Short task =>
Please pull out every line of the items below that contains the word "column", copying each one in full. Matching is case-sensitive.

Records shown =>
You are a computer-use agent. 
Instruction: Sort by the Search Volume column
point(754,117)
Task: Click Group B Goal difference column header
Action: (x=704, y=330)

The completed task =>
Instruction: Sort by the Search Volume column
Task: Click Group B Goal difference column header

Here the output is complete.